• **Exercise details**
Shown below is a listing with pictures; reproduce exactly, and only, the lines between the ones containing "Where should I" and "268x185 pixels.", inclusive, leaving the pictures out.

• **Data section**
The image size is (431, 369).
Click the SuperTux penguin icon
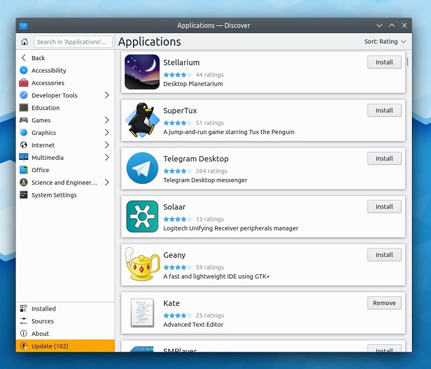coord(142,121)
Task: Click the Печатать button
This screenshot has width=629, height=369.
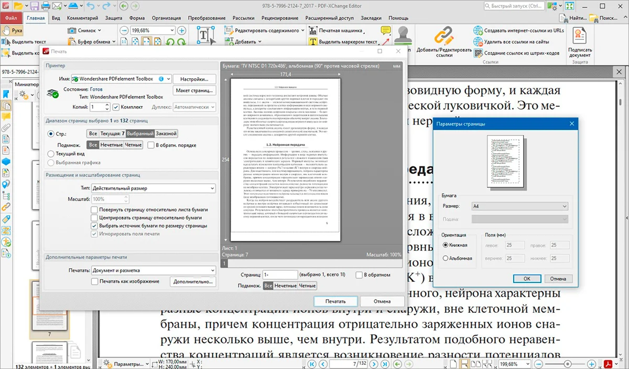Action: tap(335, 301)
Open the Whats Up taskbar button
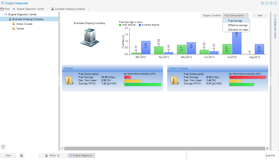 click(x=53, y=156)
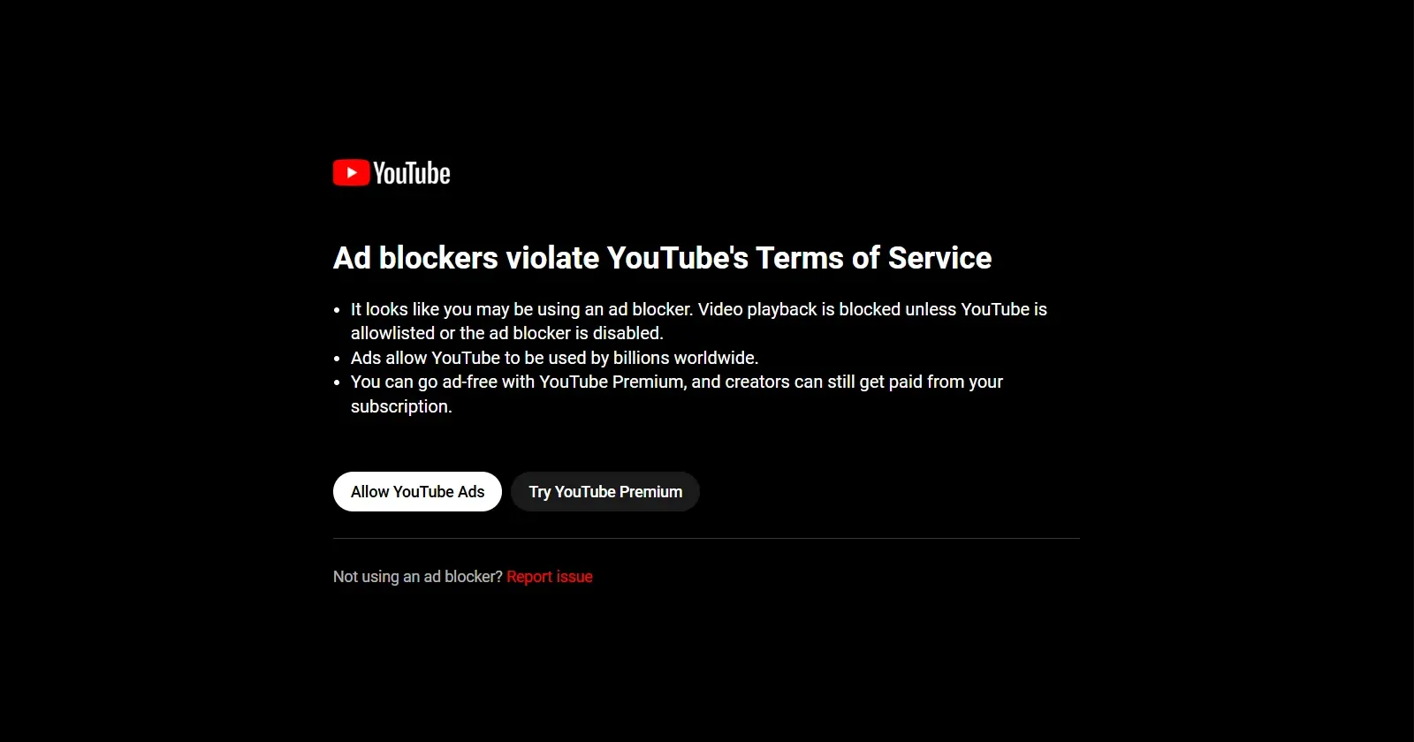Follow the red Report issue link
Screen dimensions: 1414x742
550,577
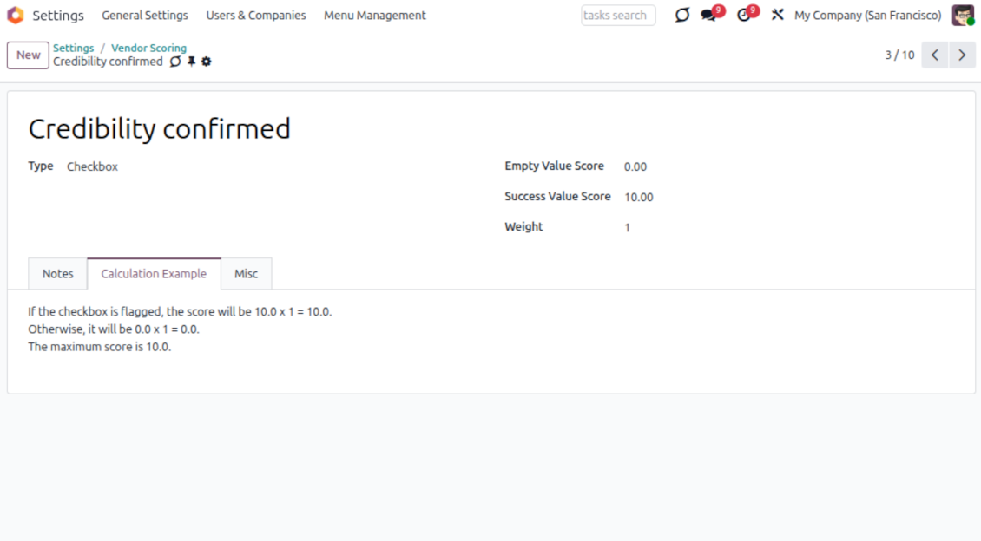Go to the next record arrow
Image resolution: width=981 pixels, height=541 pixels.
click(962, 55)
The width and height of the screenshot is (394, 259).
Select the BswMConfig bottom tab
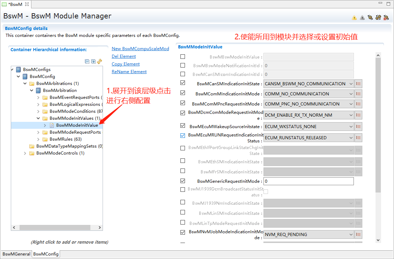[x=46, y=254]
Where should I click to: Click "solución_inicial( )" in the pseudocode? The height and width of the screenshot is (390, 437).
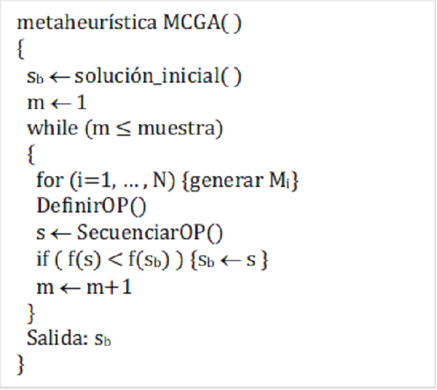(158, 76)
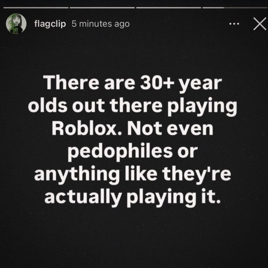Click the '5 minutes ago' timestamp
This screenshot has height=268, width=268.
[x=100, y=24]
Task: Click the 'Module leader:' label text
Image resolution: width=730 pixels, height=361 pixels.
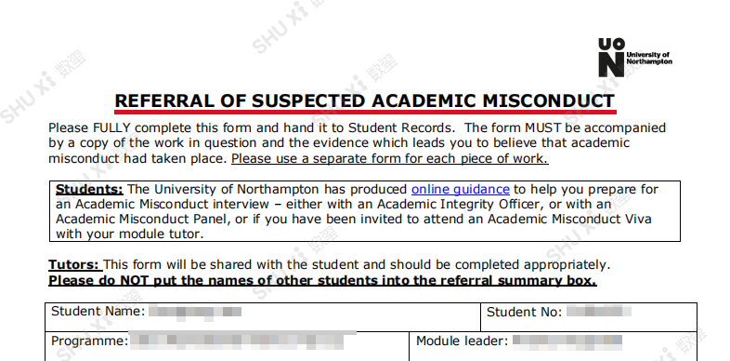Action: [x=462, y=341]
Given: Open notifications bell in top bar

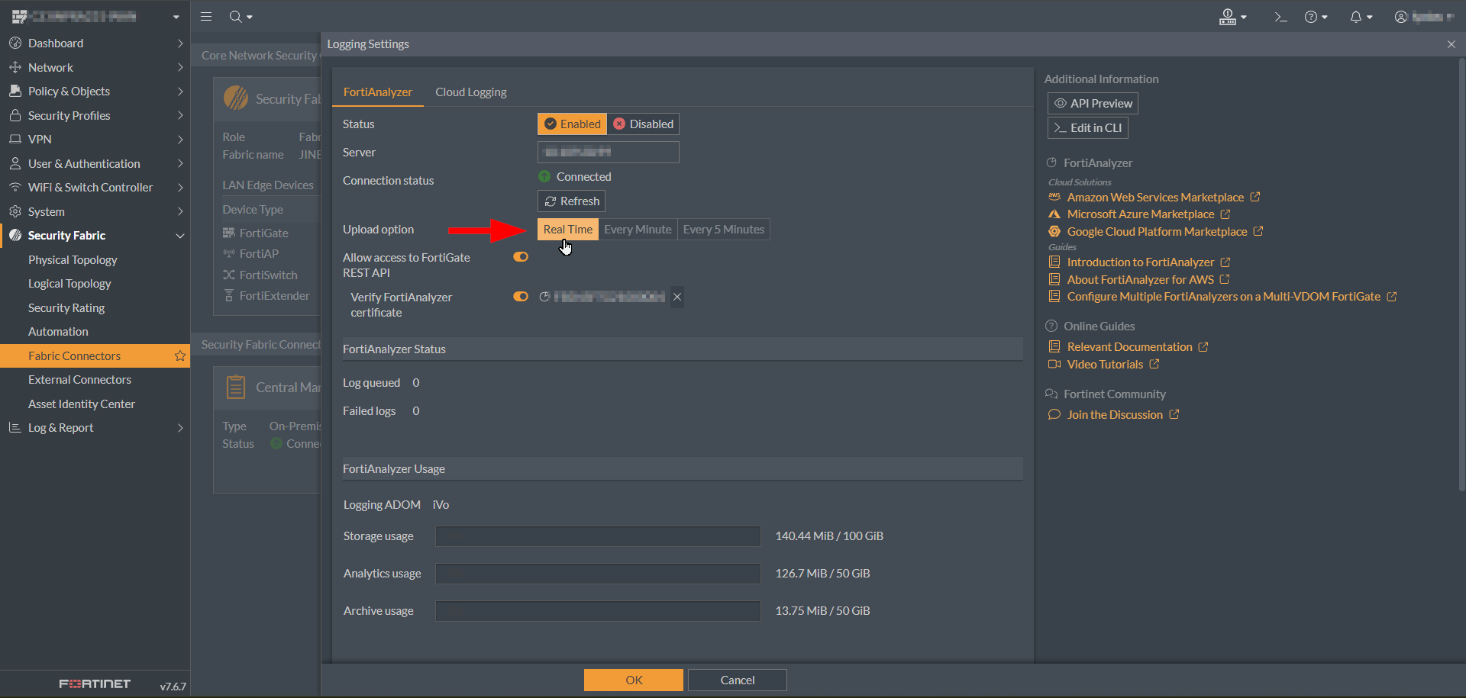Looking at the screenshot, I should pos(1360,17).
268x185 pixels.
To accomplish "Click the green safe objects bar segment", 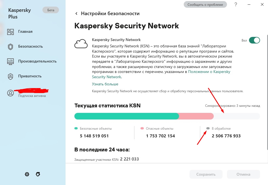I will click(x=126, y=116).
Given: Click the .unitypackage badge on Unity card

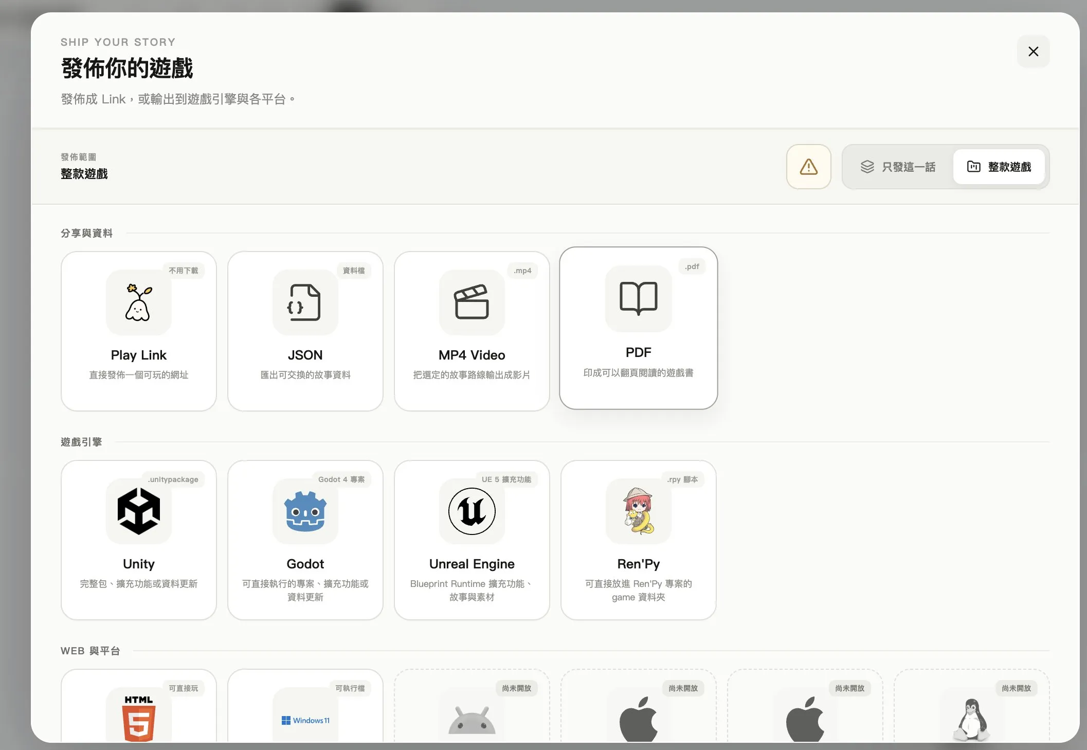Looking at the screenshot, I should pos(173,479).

• **Expected output**
Where should I click to: Click "solución_inicial( )" in the pseudocode? The height and width of the screenshot is (390, 437).
(158, 76)
Click the '5 minutes ago' timestamp
This screenshot has height=268, width=268.
[x=100, y=24]
Task: Click the 'Module leader:' label text
Image resolution: width=730 pixels, height=361 pixels.
Action: [x=462, y=341]
Given: Open notifications bell in top bar

Looking at the screenshot, I should pos(1360,17).
268x185 pixels.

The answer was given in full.